Describe CASE building blocks.
- Computer-aided software engineering (CASE) tools assist software engineering managers and practitioners in every activity associated with the software process.
- They automate project management activities, manage all work products produced throughout the process, and assist engineers in their analysis, design, coding and test work.
- CASE tools can be integrated within a sophisticated environment. CASE provides the software engineer with the ability to automate manual activities and to improve engineering insight.
CASE Tools Building Blocks
- The environment architecture, composed of the hardware platform and system support (including networking software, database management, and object management services), lays the ground work for CASE. But the CASE environment itself demands other building blocks.
- A set of portability services provides a bridge between CASE tools and their integration framework and the environment architecture.
- The integration framework is a collection of specialized programs that enables individual CASE tools to communicate with one another, to create a project database, and to exhibit the same look and feel to the end-user.
- Portability services allow CASE tools and their integration framework to migrate across different hardware platforms and operating systems without signi?cant adaptive maintenance.
- The building blocks depicted in Figure represent a comprehensive foundation for the integration of CASE tools.
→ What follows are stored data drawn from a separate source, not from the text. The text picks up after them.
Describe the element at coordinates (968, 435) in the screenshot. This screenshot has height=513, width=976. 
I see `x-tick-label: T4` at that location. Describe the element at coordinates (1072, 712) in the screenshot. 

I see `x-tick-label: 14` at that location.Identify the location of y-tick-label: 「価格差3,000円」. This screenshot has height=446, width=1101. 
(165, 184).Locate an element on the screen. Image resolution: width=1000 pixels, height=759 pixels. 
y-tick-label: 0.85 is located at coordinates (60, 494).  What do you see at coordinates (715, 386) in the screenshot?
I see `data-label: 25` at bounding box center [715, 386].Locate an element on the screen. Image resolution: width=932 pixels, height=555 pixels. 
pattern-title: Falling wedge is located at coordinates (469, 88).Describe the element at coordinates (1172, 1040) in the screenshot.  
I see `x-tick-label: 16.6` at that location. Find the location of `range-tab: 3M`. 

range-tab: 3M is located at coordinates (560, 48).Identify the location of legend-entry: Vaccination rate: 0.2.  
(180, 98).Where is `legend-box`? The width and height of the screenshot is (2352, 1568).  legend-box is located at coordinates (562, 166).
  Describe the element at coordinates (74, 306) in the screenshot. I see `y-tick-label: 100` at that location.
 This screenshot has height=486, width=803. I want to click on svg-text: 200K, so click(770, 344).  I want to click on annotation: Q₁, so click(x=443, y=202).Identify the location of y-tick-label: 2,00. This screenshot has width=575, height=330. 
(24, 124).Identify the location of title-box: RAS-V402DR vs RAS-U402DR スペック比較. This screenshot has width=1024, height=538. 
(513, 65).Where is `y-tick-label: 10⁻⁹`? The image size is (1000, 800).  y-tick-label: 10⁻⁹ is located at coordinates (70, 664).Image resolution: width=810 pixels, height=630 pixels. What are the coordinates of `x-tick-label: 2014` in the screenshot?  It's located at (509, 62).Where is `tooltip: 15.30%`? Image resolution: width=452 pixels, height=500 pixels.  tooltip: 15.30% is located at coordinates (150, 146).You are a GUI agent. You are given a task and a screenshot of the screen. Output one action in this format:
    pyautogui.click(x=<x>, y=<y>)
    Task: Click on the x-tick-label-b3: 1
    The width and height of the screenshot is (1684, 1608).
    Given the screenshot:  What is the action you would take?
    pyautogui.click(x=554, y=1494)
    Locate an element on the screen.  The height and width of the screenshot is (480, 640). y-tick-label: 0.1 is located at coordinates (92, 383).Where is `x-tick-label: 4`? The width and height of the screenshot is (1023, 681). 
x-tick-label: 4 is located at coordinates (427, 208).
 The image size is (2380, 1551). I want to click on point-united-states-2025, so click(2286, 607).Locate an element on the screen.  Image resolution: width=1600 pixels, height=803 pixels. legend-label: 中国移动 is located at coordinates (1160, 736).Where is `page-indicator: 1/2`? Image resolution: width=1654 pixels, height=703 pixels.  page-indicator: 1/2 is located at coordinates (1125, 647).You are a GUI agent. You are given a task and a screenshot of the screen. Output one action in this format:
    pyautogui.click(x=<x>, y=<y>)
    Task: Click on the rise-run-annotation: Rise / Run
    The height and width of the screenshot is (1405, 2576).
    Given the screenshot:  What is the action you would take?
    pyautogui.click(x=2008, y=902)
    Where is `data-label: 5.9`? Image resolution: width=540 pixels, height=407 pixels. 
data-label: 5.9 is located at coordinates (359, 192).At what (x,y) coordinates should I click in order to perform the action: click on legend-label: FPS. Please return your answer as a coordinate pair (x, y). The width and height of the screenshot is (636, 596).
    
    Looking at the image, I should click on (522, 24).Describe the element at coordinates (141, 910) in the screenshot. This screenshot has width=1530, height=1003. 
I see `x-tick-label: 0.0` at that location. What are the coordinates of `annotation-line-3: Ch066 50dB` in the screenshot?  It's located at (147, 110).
However, most CASE tools in use today have not been constructed using all these building blocks.
- In fact, some CASE tools remain "point solutions." That is, a tool is used to assist in a particular software engineering activity (e.g., analysis modeling) but does not directly communicate with other tools, is not tied into a project database, is not part of an integrated CASE environment (I- CASE).
- Although this situation is not ideal, a CASE tool can be used quite effectively, even if it is a point solution.